Wiederholt mussten neue Stühle herangeschafft werden, als Hannah Lang und Heide Werner sich für die Lesung aus ihren aktuellen Gedichtbänden rüsteten, zu der das St. Ingberter Literaturforum (ILF) in die Stadtbücherei eingeladen hatte. ILF-Sprecher Jürgen Bost eröffnete die Veranstaltung, die er unter das Motto „Mut zur Lyrik –Ein Abend für die Poesie“ gestellt hatte, mit einem kurzen Überblick über Entwicklung und Ausdrucksmöglichkeiten der zeitgenössischen Lyrik und stellte die beiden Sprachkünstlerinnen vor, die ihre Weltbegegnung auf sehr unterschiedliche Art gestalten und in ihren Texten sehr facettenreich und anregend über den Sinn des Lebens und die gegenwärtige Zeit reflektieren Hannah Lang, in Wallerfangen geboren, lebt heute in Seelbach. Neben einer langjährigen Tätigkeit im saarländischen Schuldienst und einem Zweitstudium der Sonderpädagogik wurde sie vor allem durch einen mehrjährigen Entwicklungshilfeaufenthalt in Peru geprägt. Sie engagierte sich schon früh in der Friedens- und Menschenrechtsbewegung. Nach „Wortwege“ erschien 2016 als Summe ihres poetischen Schaffens der Gedichtband „Wunder Wege Leben“, in dem sie ihr Ausdrucksvermögen auf das Äußerste geschärft hat und auch vor klaren Aussagen und Botschaften nicht zurückschreckt. Zum Teil in spanischer Sprache rezitierend, schlug sie in der Lesung einen weiten thematischen Bogen von Naturbeobachtung und Reiseschilderungen bis hin zu Zivilisationskritik und philosophischer Durchdringung unseres Menschseins. Dabei bediente sie sich einer Vielfalt literarischer Formen vom fernöstlich inspirierten Haiku bis hin zu Psalm und Gebet.

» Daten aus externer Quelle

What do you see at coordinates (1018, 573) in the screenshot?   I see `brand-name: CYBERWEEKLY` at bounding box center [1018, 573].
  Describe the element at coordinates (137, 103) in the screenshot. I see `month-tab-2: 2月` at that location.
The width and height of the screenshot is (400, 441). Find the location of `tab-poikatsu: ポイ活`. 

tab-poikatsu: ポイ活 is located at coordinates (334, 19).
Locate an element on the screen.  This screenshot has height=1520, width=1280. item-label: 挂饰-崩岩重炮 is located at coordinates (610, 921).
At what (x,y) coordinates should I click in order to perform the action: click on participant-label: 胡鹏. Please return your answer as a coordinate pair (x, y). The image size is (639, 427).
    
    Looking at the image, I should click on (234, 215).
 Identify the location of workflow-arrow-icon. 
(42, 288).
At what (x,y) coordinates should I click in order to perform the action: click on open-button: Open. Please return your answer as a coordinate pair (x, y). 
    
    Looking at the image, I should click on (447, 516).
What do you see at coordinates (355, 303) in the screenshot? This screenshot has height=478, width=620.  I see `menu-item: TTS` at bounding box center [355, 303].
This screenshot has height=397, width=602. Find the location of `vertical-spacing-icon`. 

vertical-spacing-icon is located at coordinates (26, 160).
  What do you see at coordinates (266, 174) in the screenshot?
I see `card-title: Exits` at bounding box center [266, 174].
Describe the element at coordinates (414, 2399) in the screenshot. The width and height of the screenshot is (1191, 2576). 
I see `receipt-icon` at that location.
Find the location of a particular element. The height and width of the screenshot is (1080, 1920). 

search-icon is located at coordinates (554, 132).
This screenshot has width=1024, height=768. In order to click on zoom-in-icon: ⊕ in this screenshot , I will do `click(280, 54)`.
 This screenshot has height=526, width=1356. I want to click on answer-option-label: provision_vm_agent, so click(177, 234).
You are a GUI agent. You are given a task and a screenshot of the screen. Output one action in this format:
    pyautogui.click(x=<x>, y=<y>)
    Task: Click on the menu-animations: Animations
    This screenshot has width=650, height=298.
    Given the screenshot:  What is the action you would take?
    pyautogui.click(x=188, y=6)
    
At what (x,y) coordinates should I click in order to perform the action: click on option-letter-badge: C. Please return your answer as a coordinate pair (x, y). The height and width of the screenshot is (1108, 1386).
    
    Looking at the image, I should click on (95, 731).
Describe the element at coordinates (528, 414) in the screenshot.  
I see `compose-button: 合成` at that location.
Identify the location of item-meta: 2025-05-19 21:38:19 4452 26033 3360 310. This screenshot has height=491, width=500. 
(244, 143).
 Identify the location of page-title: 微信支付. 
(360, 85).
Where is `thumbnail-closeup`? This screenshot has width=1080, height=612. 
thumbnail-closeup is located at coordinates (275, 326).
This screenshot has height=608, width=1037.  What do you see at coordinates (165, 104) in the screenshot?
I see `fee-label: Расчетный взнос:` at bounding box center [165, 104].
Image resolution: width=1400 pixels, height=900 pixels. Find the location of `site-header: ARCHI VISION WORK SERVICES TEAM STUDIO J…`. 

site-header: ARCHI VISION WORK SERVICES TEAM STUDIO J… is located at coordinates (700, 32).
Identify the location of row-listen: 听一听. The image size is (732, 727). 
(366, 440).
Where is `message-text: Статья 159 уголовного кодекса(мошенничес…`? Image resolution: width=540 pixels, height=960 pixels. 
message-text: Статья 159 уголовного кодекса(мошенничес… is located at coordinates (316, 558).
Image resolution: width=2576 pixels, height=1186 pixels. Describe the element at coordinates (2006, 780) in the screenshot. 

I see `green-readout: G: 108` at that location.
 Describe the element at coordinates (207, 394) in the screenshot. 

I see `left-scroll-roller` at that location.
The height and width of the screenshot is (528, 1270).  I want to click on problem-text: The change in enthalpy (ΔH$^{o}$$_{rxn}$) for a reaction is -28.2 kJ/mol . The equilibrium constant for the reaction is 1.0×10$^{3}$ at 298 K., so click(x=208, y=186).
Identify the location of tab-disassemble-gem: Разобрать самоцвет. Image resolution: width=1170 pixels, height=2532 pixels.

Heide Werner, in Saarbrücken geboren, verbrachte sechs Jahre ihrer Kindheit in Beirut. Nach Abitur und Pädagogikstudium war sie zunächst einige Jahre im Schuldienst tätig und arbeitete ab 1980 als Übersetzerin aus dem Französischen. Sie lebt mit ihrer Familie in Kirkel und publizierte ab 1996 zunächst eine Reihe von Romanen. Auf ihre Mitarbeit in der Zweibrücker Autorengruppe, die sie mit begründete, geht ihr Interesse an Kurzformen zurück. Ihre Spezialität im Bereich der Lyrik sind Tautogramme, formal streng disziplinierte sprachliche Gestaltungen, die im Deutschen extrem schwer zu bewältigen sind und bei denen alle Wörter mit demselben Anfangsbuchstaben beginnen. Sie präsentierte ihr 2016 im St.Ingberter Wassermann Verlag erschienenes Bändchen „Menschen mit Macken“, worin sie ebenso unterhaltsam wie nachdenklich stimmend über Alltagssituationen und Welterleben sinniert.
Das Auditorium zeigte sich von beiden Annäherungen an die Kunst der Poesie sehr angetan und hatte noch zahlreiche Fragen an die Künstlerinnen parat. An diesem Abend fand sich der Satz, dass Lyrik auf den Menschen wirkt und die Poesie einen Hauch von Glück zu bringen vermag, auf das glänzendste bestätigt.
Zum Abschluss der Lesung dankte ILF-Sprecher Jürgen Bost den Autorinnen für ihre eindrucksvollen Beiträge und kündigte als nächste Veranstaltung des St. Ingberter Literaturforums für Mittwoch, den 10. Mai 2017, eine Lesung von Frank P. Meyer an, der in seinem Roman „Hammelzauber“, im St. Ingberter Conte-Verlag erschienen, das Saarland in nicht allzu ferner Zukunft viele Jahre nach einer Kernschmelze in einem französischen Atomkraftwerk vorstellt und dabei Science Fiction, Krimi und Dorf-Groteske zu einer aberwitzigen Geschichte verbindet.